Understanding how climate change interferes with migration phenology is essential for predicting ecological outcomes. Recent studies, such as Murphy Jr. et al, show that fish and marine mammals face similar problems. Increasing temperatures of the oceans alter the currents and prey distribution. Marine migration is also being studied, and it raises questions of future ocean biodiversity.

Phenological mismatch is continuously being observed and documented in terrestrial systems, but its marine counterpart remains poorly understood. The signs of disruption are evident. In the U.S. Mid-Atlantic, scientists have begun observing how striped bass and its key prey, the Atlantic menhaden, are behaving differently as oceans warm. Historically, striped bass spawn in estuaries such as Chesapeake Bay and the Hudson River. The successful growth of their young depends on prey such as menhaden being plentiful at the predictable time. The warming of the waters is influencing when and where this prey will show up. In some cases, their abundance is significantly reduced. As a result, the striped bass is now relying on aggregated baitfish off the coasts of New Jersey and New York during the fall. The traditional mix of species the striped bass used to feed on is no longer available to them.

The spawning, migration, feeding, and growth cycle of this predator fish and its prey are out of sync. The striped bass was forced to change its diet, and the lower recruitment (fewer juveniles surviving) has already been observed in spawning estuaries such as Chesapeake Bay, despite the apparent abundance of adult bass offshore.

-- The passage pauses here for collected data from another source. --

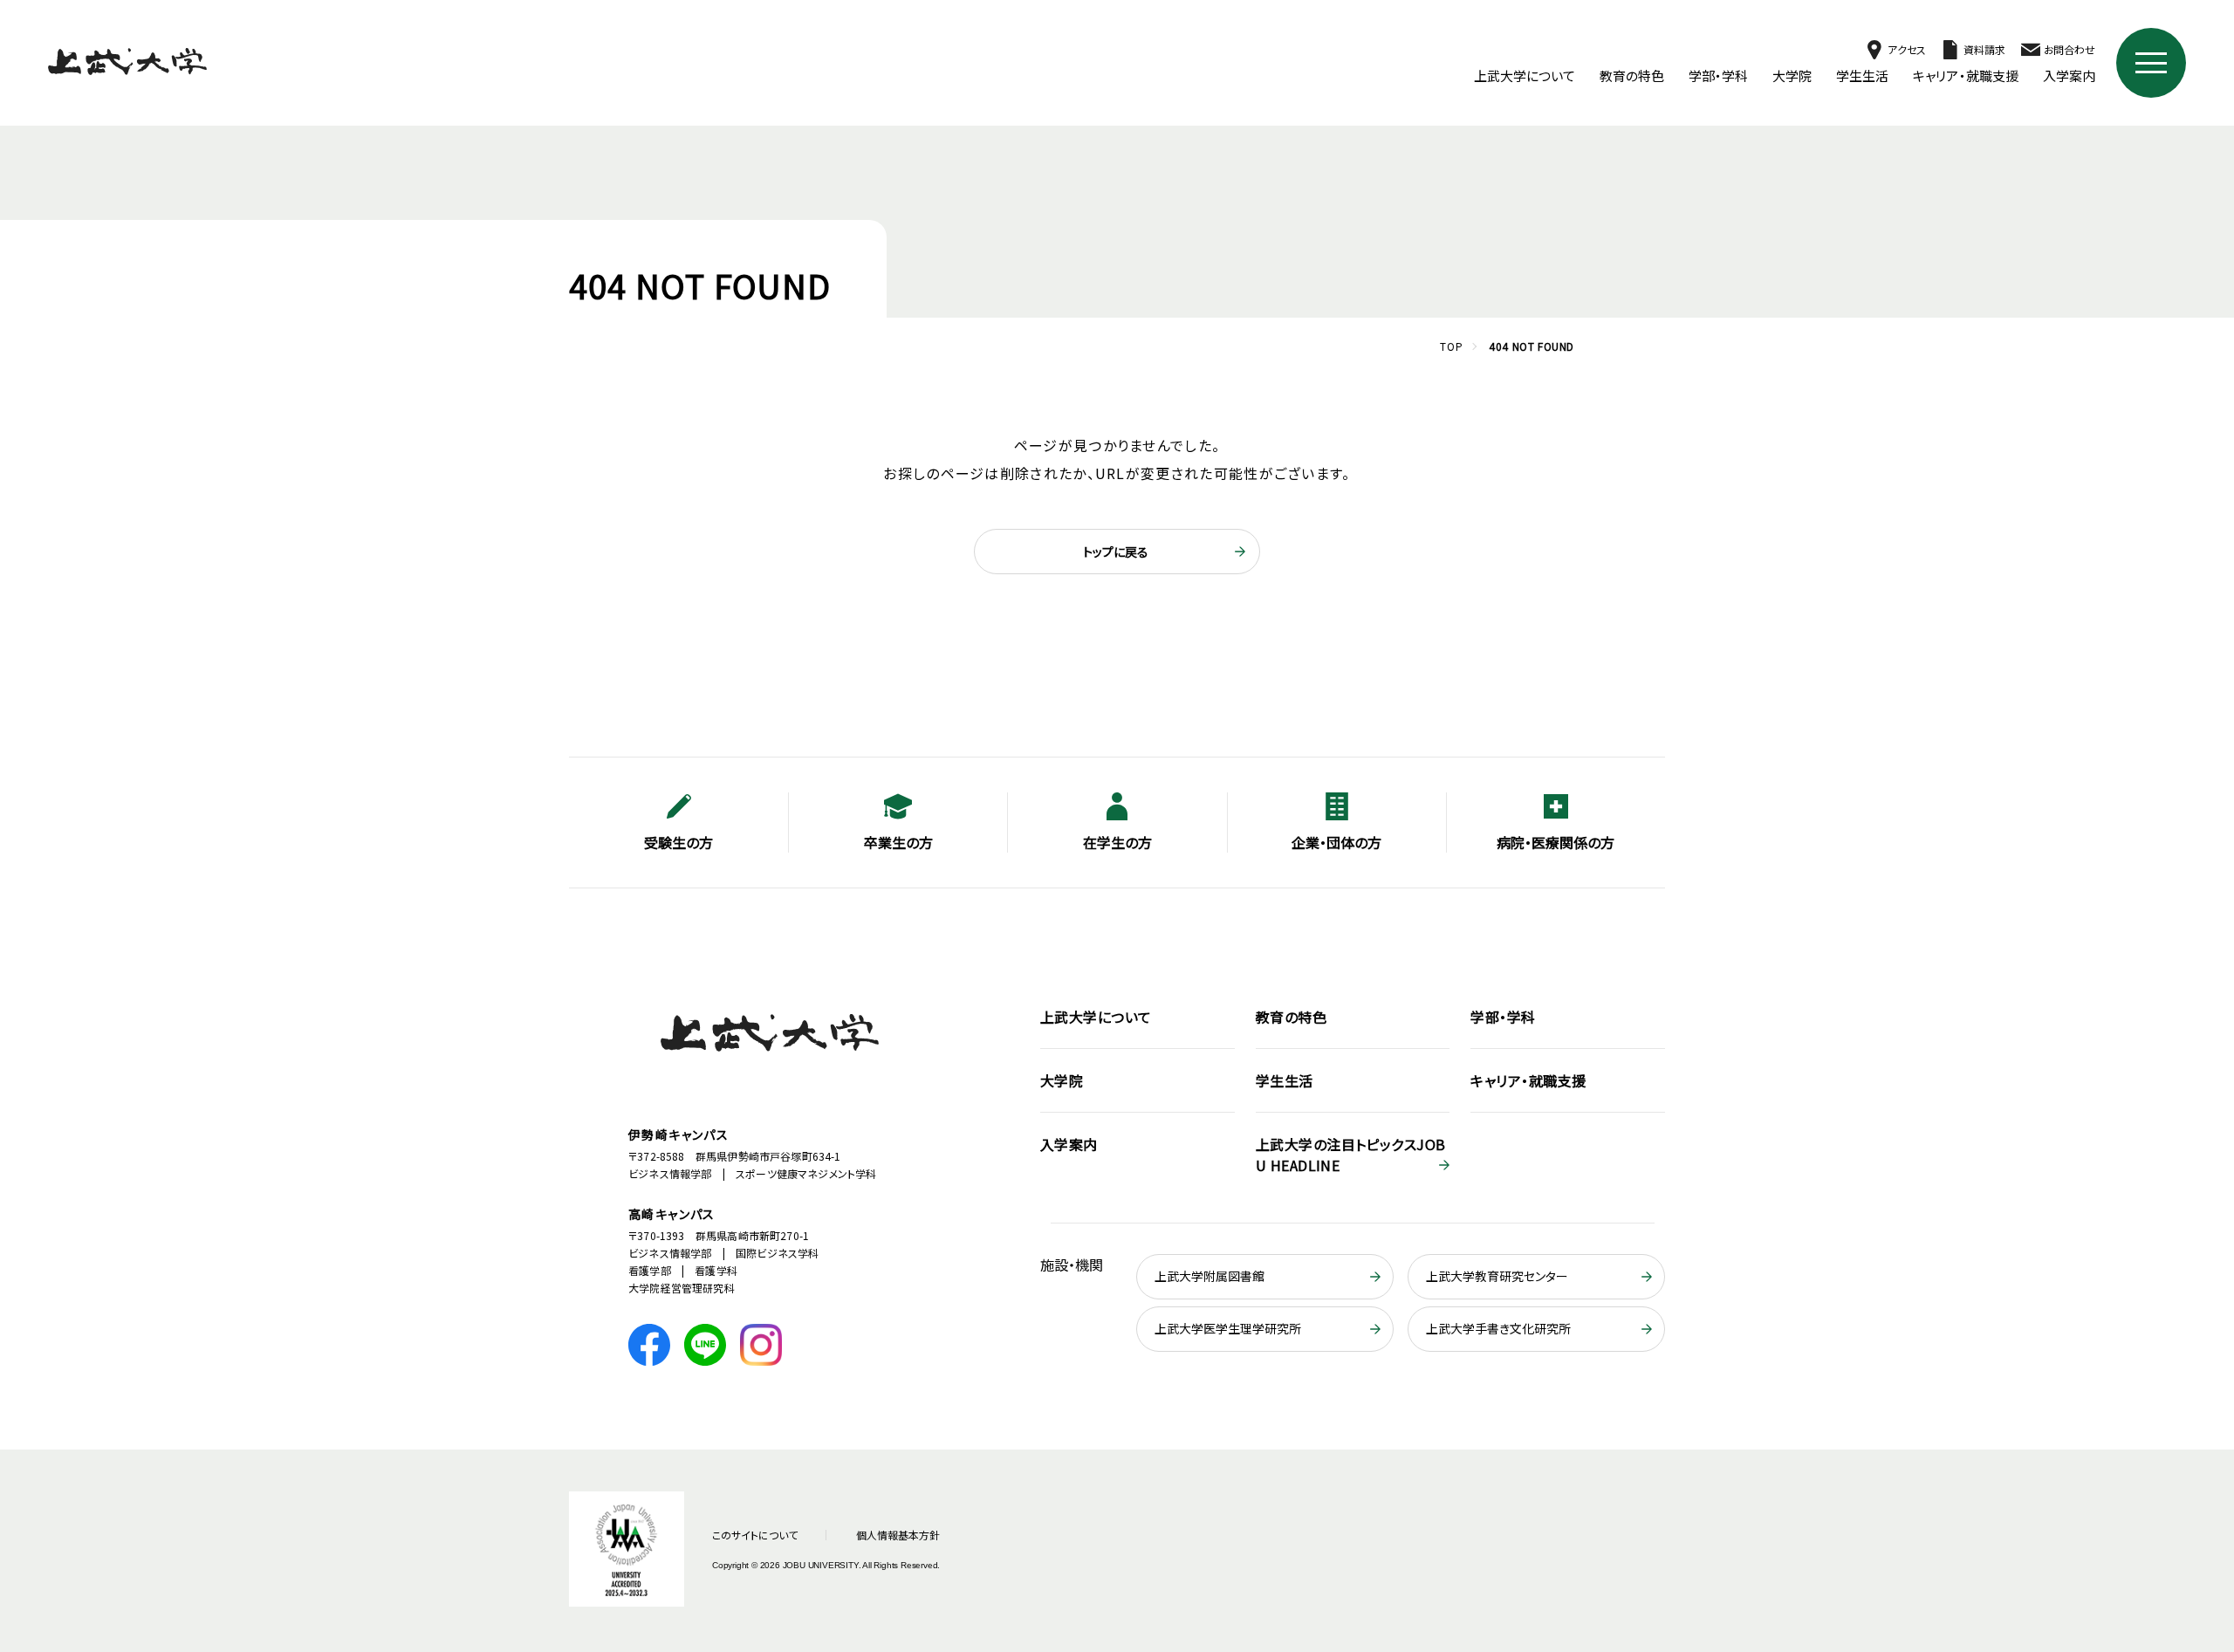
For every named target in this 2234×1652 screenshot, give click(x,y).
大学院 (1792, 75)
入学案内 (2069, 75)
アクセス (1906, 49)
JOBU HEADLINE (1351, 1155)
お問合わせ (2069, 49)
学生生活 (1862, 75)
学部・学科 (1718, 75)
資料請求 (1983, 49)
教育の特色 (1632, 75)
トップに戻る (1115, 551)
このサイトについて (755, 1534)
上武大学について (1525, 75)
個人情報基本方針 (898, 1534)
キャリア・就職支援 (1965, 75)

The primary issue lies in understanding the multispecies phenological mismatches in marine systems. It received far less attention than the single-species timing shifts. While we concentrate on observing how one species shifts its spawning and migration, we fail to understand the relation that's shifting between prey and predator. On a larger scale, this might lead to the disruption of fishing networks and the collapse of marine food sources.

Phenological mismatches strike at the foundation of marine ecosystems. When predators and prey fall out of sync, the entire food chain is destroyed. For striped bass, reduced access to energy-rich prey means weaker spawning success and a declining population. This effect reaches out to recreational fisheries, coastal economies, and cultural traditions tied to these species. Similar mismatch threatens seabirds, marine mammals, and commercial fish stocks worldwide.

New tracking technologies and satellite monitoring are helping scientists track fish movement in greater detail. Climate models are being refined to anticipate where and when the mismatches are most likely to occur. Even the long-term data programs, such as the Northeast Fisheries Science Center surveys in the U.S., build a clearer picture of shifting ocean phenology. Yet all this is not enough to tackle the challenge. Unlike on land, the oceans hide much greater complexity. Changes are harder to detect and observe, let alone predict.

Acknowledging that the problem exists is the first step forward. Investing in research, adaptive fisheries management, and international collaboration will help us understand, and maybe even mitigate, the cascading impact of warming, out-of-sync oceans.